Langsung ke konten utama

Penindasan Hukum Oleh Hukum Negara Terhadap Hukum Masyarakat


Oleh:
Cipto Prayitno

“Ubi Societas ibi ius”(Cicero)

Pembicaraan dalam tulisan ini ada dimulai dari kita membahas mengenai hukum secara esensial yang oleh Cicero disederhanakan dalam adagiumnya yaitu ubi societas ibi ius (dimana ada masyarakat disitu ada hukum).


Hukum Masyarakat

Masyarakatlah yang menjadi awal penentu kehadiran hukum sebagai alat ketertiban sosial.[1] Pandangan ini dapat dibenarkan ketika secara ringkas kita misalkan dalam hutan hidup seorang manusia saja kita anggap A, entah apa yang akan ia perbuat dan ia lakukan adalah menjadi hal yang tidak dipermasalahkan karena memang tidak ada individu lain didalam hutan tersebut. Namun berbeda halnya ketika telah muncul manusia lain kita angap B didalam hutan tersebut yang mengawali kemunculan masyarakat dengan segala permasalahannya, maka jelaslah manusia pertama A dan B akan melakukan interaksinya sesuai dengan kebutuhan mereka, dan yang semula A dapat berbuat seenaknya dan semaunya dengan kehadiran B, A tidak akan bisa berbuat semaunya dan seenaknya karena kebebasan yang dimiliki oleh A akan selalu berbenturan dengan kebebasan yang dimiliki oleh B. Nah, posisi disinilah muncul hukum yang akan mengatur hubungan antara A dan B agar ada ketertiban dalam hubungan sosial mereka. Jelaslah hukum yang ada dalam hubungan sosial antara A dan B adalah hukum yang muncul atas kehendak sadar atau tidak sadar A dan B dengan berdasarkan kesepakatan yang baik sadar maupun tidak mereka sepakati (kesepakatan dalam penentuan hukum antara A dan B adalah bentuk keadilan dlam hukum A dan B).
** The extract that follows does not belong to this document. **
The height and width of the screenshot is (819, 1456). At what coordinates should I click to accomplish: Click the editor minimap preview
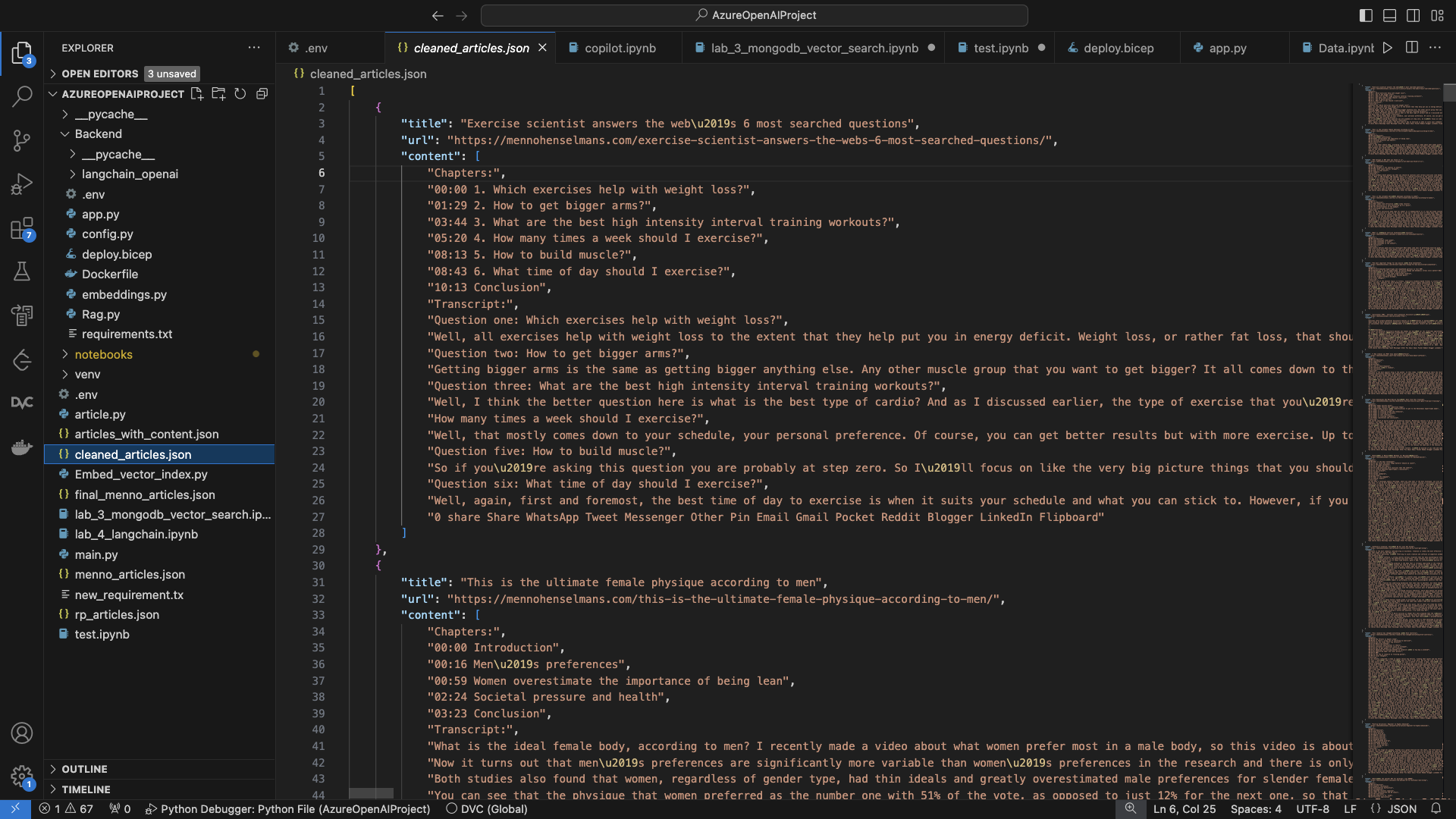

Perkembangan hubungan sosial antara A dan B pun menjadikan hukum yang digunakan untuk mengatur antara A dan B pun akan berkembang menyesuaikan dengan kondisi hubungan A dan B. Misal pada awal pergaulan A dan B adalah pergaulan layaknya masyarakat yang bersifat tradisional dengan permisalan A dan B adalah petani tradisional, maka hukum yang ada pun adalah hukum yang berkaitan dengan kehidupan petani yang tradisional pula (bukan hukum nelayan ataupun hukum industri, karena A dan B tidak bekerja dalam bidang tersebut). Namun dengan berkembangannya pemikiran mereka, yang awalnya hanya petani tradisional dengan bekerja menggunakan alat-alat manual menjadi petani modern dengan alat-alat yang modern pula, maka hukum yang ada-pun akan berkembang menjadi hukum yang bersifat modern dengan tetap mengatur hubungan pertanian antara A dan B. Perkembangan hukum yang muncul seiring dengan perkembangan hubungan sosial antara A dan B pun adalah hukum yang oleh A dan B kehendaki sadar atau tidak.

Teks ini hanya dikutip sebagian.